Start of DATA LISTING
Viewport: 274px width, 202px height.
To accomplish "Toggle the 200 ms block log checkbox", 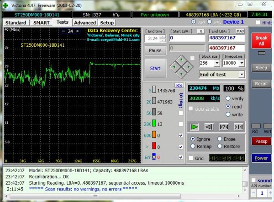I will click(181, 124).
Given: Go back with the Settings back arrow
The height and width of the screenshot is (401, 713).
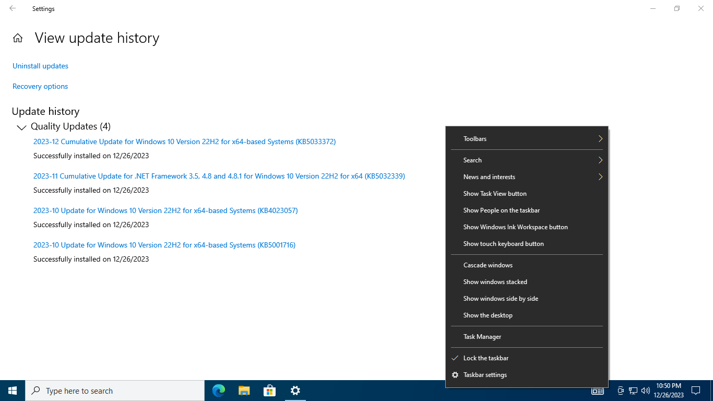Looking at the screenshot, I should [x=13, y=8].
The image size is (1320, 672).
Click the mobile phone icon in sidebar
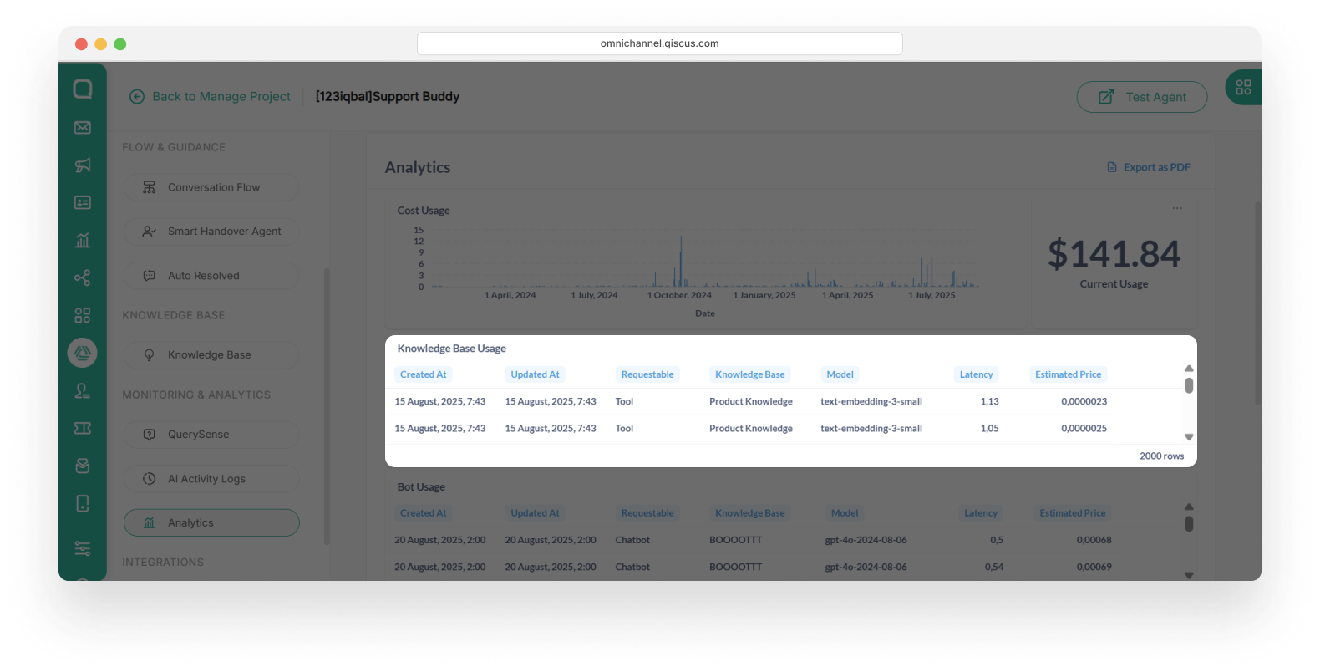83,503
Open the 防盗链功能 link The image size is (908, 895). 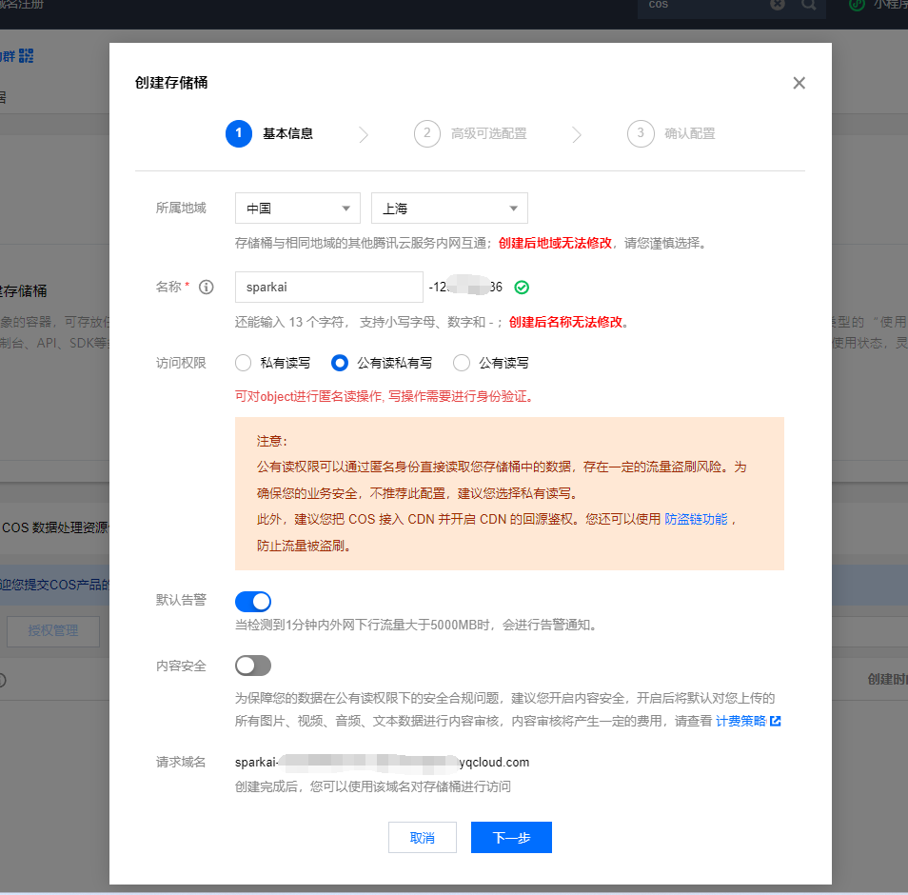point(696,519)
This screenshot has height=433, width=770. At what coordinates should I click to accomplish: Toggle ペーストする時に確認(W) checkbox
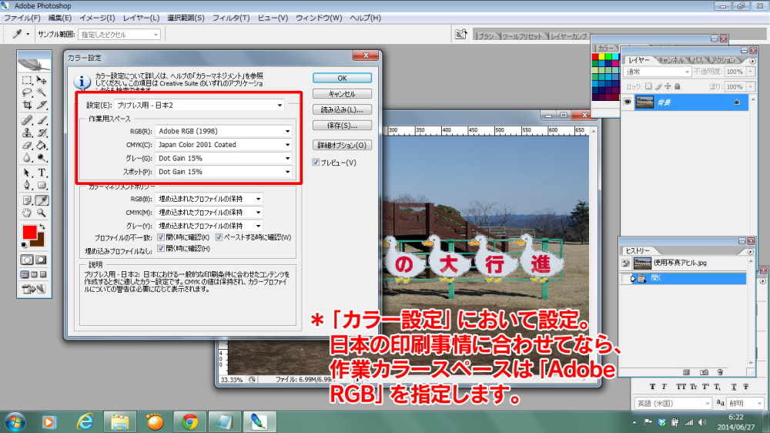point(219,237)
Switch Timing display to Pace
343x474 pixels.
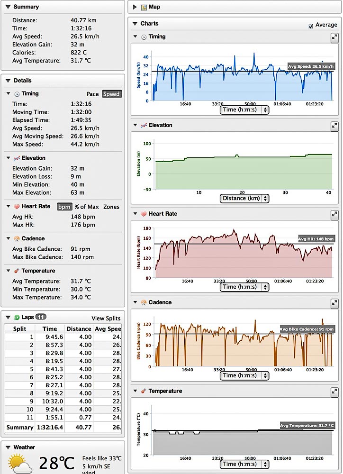[92, 94]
End of DATA LISTING
> _EXERCISE GOAL_: Once you reach the line containing "This screenshot has", print it and every line after it exactly, through the end of the entries, without any pictures.

> _RESULT_:
This screenshot has height=433, width=770. At what coordinates should I click to accomplish: Toggle ペーストする時に確認(W) checkbox
point(219,237)
Switch Timing display to Pace
343x474 pixels.
[92, 94]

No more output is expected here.